STATE of Arizona, Appellee/Cross–Appellant, v. David Alan CARLISLE, Appellant/Cross–Appellee.
¶ 1 David Alan Carlisle appeals from his conviction on one count of attempted sexual conduct with a minor under the age of fifteen, a class three felony, arguing that there was insufficient evidence presented at trial to support the conviction. The State cross-appeals from the trial court's ruling that no dangerous crime against children could have been committed because no actual child victim was involved. We conclude that sufficient evidence exists to support Carlisle's conviction but that the trial court erred in ruling that Carlisle's crime was not a dangerous crime against children.

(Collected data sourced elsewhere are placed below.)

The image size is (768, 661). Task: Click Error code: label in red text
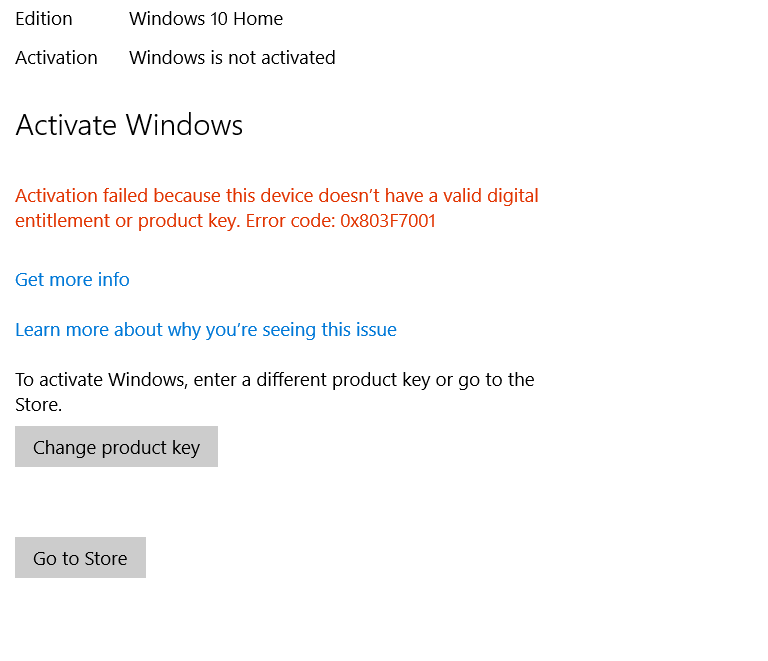[290, 221]
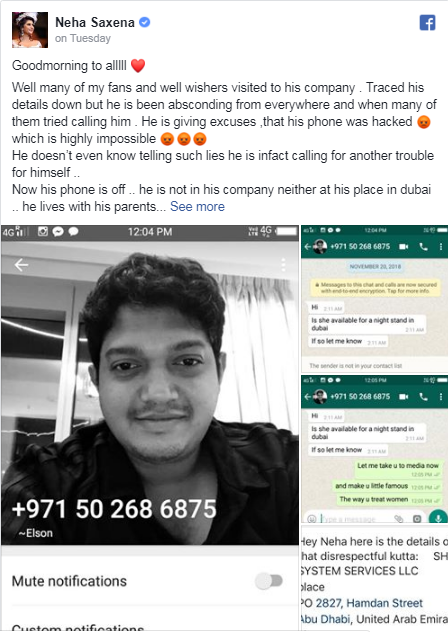Tap the video call icon in the upper chat
The width and height of the screenshot is (448, 632).
pos(404,246)
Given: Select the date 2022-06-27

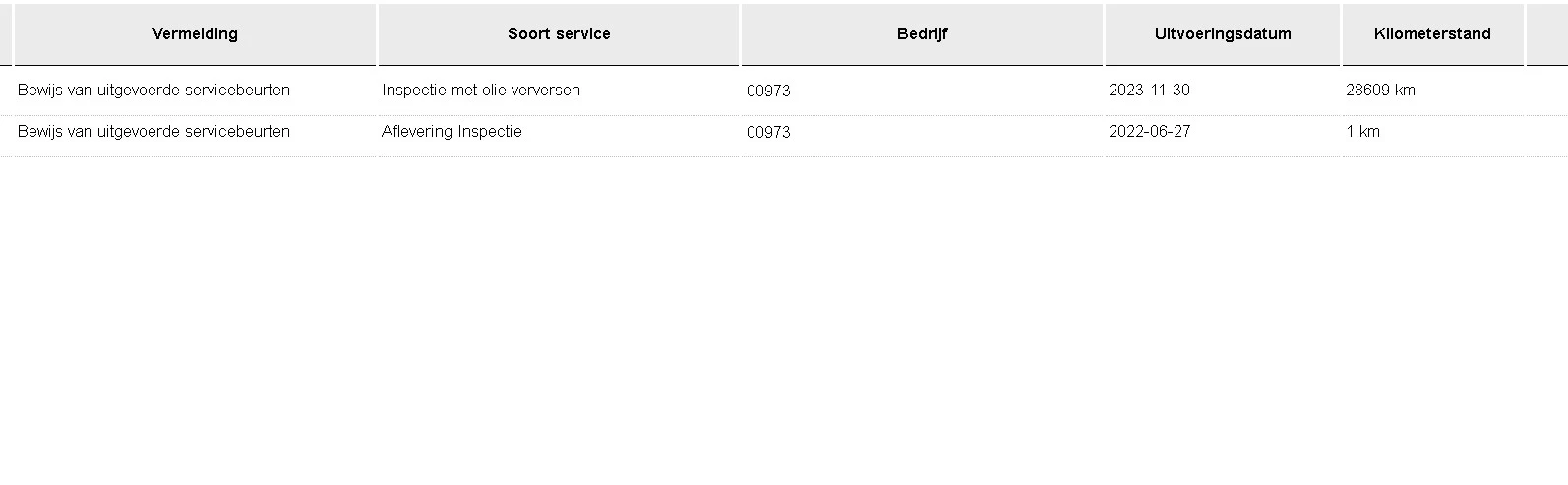Looking at the screenshot, I should 1149,132.
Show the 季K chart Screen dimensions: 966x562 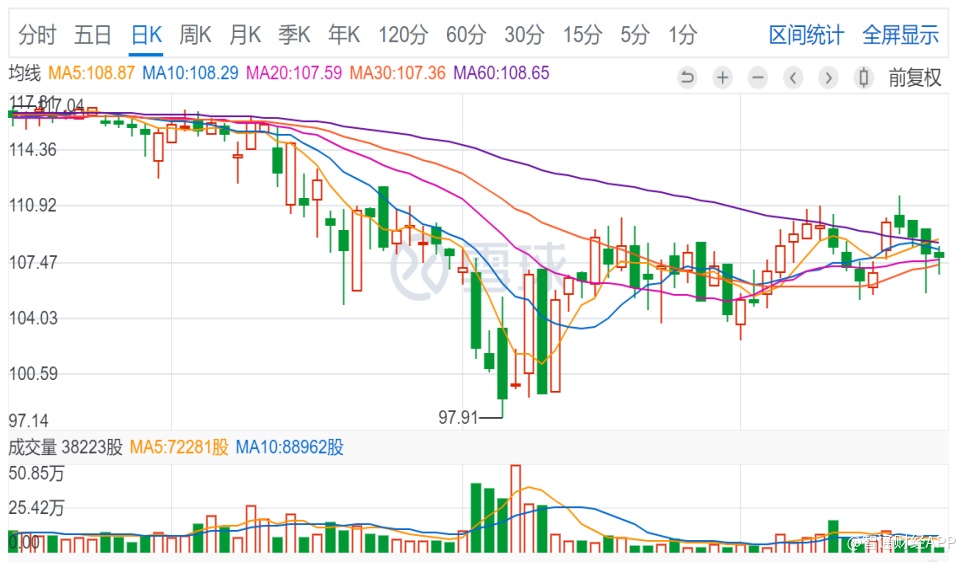[294, 35]
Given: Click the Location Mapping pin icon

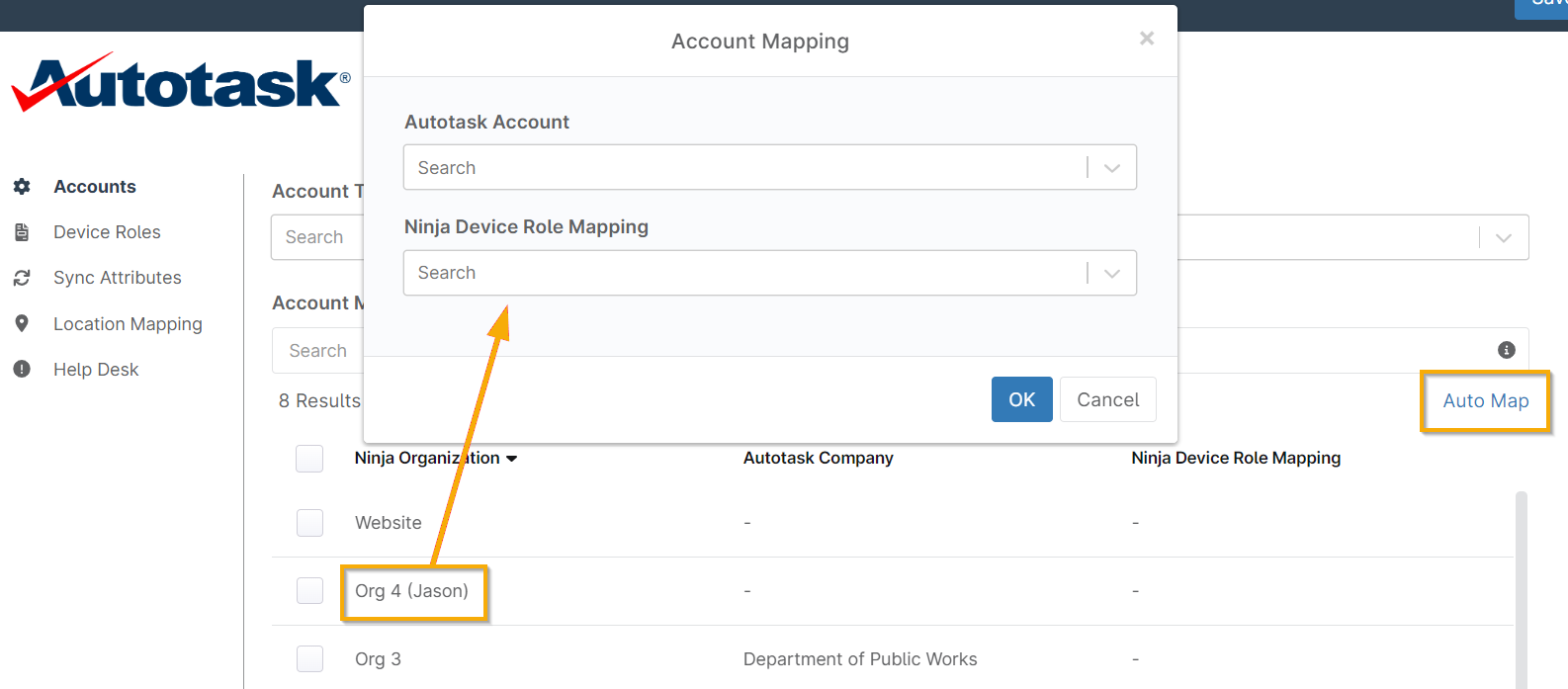Looking at the screenshot, I should coord(22,323).
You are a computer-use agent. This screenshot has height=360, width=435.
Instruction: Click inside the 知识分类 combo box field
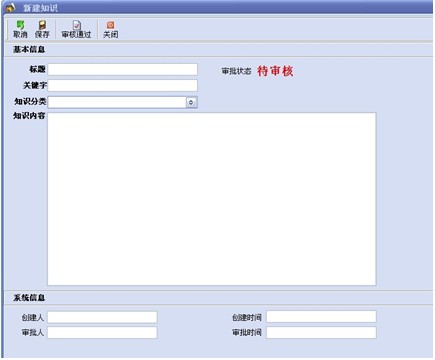click(117, 102)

Therefore, we affirm the conviction but remand for resentencing.
¶ 2 In July 1995, a Phoenix television reporter began an investigation into people who use the Internet to seduce minors. The reporter set up an account with an internet service provider and created a profile for a fictitious fourteen-year-old boy named “Brad.” The reporter used the account and profile to enter adult internet chat rooms using the pseudonym “PHX14” and then waited for people to contact him. Realizing the possibility of a face-to-face meeting, the reporter also hired an eighteen-year-old actor to play the part of “Brad.”
¶ 3 One of the people who contacted “Brad” in a chat room was Carlisle. During their first conversation, Carlisle asked “Brad” if he was really fourteen. When “Brad” answered that he was, Carlisle said that he was twenty-two, but that he liked “younger guys.” He also asked “Brad” where he lived and what he looked like. Carlisle then turned the conversation to more sexually explicit topics, asking “Brad” about past experiences and discussing both masturbation and oral sex. Several times during the conversation, “Brad” told Carlisle that he was only fourteen and, after the third time, Carlisle responded, “you keep saying that.”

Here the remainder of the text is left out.